Who said the vote is being ignored? Just because Bush won't give some arbitrary date for withdrawal? In case you haven't noticed, the terrorists have been targeting other Iraqis. Sure we could drop a ton of weapons and ammunition at the door of the new parliament and say, "Here you go! Have a good time!" How long do you think it would take before it degenerated into a blood bath? Maybe that's why Bremmer "summarily shot down" early spontaneous, disorganized attempts at elections. On what authority would they have taken place? Who would have recognized them as more than local power grabs?
And that's the real prize: the freedom to be occupied.

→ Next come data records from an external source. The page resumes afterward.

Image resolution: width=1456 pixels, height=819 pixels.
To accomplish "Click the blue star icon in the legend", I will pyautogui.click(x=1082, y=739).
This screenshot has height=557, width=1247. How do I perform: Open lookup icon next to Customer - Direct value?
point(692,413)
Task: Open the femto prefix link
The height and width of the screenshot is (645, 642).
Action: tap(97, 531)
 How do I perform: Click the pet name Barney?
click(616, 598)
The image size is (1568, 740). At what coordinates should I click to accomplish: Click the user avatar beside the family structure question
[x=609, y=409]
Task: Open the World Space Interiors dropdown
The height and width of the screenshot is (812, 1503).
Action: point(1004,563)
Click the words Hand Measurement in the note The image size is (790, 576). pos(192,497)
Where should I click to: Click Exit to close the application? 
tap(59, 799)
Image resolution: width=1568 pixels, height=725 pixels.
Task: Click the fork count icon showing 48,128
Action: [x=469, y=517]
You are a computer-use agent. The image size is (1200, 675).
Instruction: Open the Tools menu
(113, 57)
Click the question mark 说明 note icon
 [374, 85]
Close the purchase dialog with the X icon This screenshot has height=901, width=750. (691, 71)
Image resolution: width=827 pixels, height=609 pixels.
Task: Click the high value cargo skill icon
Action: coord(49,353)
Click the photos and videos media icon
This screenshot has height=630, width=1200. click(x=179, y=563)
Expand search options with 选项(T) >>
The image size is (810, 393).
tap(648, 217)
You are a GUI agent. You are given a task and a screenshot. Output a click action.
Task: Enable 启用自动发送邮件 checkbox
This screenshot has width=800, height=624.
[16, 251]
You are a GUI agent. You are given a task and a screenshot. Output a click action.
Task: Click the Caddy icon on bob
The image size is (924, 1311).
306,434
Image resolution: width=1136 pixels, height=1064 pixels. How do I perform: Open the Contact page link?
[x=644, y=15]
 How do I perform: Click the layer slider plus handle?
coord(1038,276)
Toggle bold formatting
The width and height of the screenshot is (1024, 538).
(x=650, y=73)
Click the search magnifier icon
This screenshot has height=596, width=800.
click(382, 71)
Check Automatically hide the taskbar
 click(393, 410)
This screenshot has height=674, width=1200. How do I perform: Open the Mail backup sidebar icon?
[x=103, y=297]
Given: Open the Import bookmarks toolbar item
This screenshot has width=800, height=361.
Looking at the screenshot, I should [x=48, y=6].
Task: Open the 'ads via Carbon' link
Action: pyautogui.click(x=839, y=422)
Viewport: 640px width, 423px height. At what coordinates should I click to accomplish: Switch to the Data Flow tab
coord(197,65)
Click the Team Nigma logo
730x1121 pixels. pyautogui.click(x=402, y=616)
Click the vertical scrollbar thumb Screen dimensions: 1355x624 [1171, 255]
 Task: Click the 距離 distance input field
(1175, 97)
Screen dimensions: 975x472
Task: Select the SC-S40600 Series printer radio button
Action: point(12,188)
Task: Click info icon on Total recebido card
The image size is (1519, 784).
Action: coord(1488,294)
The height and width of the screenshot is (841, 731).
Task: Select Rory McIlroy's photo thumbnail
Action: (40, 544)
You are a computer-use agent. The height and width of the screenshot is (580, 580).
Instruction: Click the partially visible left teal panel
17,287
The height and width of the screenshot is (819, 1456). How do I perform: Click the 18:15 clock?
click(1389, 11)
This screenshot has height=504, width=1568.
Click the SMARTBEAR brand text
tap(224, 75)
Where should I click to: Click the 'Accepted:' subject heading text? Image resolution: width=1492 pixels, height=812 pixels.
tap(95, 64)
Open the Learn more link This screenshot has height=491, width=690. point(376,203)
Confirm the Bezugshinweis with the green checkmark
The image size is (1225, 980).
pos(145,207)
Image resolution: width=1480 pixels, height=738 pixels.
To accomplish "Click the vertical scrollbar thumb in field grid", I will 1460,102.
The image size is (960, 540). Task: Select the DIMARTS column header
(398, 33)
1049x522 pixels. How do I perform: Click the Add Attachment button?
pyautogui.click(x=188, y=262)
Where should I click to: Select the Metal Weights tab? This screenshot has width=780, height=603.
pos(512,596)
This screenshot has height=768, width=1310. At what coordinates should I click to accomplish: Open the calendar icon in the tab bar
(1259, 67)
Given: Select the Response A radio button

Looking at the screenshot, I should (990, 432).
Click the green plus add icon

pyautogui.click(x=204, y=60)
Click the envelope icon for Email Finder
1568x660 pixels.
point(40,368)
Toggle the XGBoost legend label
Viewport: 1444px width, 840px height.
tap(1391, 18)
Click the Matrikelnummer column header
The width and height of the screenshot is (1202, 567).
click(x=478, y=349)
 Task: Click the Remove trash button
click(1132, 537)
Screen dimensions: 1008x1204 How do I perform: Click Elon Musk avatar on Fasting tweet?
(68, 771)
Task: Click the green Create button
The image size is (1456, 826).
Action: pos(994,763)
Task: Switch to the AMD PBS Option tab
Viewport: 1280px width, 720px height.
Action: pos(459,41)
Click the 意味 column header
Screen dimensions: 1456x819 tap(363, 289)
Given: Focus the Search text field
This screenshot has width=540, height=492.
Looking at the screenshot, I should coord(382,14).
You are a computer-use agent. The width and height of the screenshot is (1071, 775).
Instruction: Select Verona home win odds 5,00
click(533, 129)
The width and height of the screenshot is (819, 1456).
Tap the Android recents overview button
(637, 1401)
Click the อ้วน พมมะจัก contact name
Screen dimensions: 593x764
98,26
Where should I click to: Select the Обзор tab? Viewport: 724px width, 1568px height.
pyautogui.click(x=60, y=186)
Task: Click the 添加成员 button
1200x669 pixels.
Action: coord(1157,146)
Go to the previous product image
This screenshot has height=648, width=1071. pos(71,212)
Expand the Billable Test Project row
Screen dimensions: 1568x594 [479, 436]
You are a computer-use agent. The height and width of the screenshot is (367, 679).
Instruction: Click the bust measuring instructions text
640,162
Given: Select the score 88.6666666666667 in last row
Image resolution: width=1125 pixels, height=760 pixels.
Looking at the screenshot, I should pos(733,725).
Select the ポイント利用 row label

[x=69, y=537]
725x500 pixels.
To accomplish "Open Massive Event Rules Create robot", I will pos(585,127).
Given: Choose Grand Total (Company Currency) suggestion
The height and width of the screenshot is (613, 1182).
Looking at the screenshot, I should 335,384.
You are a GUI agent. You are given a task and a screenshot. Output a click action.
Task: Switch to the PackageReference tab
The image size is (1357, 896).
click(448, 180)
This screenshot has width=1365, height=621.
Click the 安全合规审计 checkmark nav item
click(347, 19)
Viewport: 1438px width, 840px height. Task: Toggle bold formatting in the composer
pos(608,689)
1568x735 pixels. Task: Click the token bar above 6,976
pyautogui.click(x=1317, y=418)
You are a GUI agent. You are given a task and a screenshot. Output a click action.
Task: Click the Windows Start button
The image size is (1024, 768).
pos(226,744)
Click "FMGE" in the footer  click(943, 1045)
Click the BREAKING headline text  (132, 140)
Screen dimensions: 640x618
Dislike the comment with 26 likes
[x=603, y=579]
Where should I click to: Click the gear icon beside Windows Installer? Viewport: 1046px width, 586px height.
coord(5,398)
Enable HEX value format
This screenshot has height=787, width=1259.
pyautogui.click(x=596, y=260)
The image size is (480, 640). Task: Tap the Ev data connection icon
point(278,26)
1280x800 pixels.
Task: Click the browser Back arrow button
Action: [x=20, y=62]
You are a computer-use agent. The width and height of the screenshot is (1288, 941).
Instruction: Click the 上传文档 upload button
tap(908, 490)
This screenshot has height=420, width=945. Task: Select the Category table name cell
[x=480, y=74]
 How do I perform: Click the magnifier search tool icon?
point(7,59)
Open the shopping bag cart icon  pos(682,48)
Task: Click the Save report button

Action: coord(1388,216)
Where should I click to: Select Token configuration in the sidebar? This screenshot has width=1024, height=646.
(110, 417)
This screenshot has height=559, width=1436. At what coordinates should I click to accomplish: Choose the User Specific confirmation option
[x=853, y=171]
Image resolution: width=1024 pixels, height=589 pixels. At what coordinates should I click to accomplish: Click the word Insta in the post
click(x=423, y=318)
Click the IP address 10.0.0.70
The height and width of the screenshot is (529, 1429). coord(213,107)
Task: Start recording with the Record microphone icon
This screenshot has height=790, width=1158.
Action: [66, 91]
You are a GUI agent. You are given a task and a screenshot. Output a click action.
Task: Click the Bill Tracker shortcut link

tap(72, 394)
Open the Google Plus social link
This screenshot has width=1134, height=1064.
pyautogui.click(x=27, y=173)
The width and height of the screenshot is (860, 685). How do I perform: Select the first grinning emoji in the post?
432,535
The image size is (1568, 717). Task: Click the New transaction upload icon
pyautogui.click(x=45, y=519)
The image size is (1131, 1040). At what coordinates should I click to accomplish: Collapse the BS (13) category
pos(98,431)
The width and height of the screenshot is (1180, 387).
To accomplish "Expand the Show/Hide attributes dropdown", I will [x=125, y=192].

Occupation. There's that word again. The Webster definition that seems to best fit the intent here is "the act or process of taking possession of a place or area." Since when has the U.S. ever intended to take possession of Iraq? The U.S. is there to maintain some semblance of order while a fledgling government tries to get its feet on the ground. Maybe there was a reason Iyad Allawi "refused to ask the United States to leave." Where do you think Iraq would be right now without U.S. forces? Would they be holding elections? Hell no. It would almost certainly have degenerated into chaos with the group with the biggest guns and most ammunition winning out. You think that would have been the 8.5 million poor, unarmed Iraqis who voted? Yeah, right.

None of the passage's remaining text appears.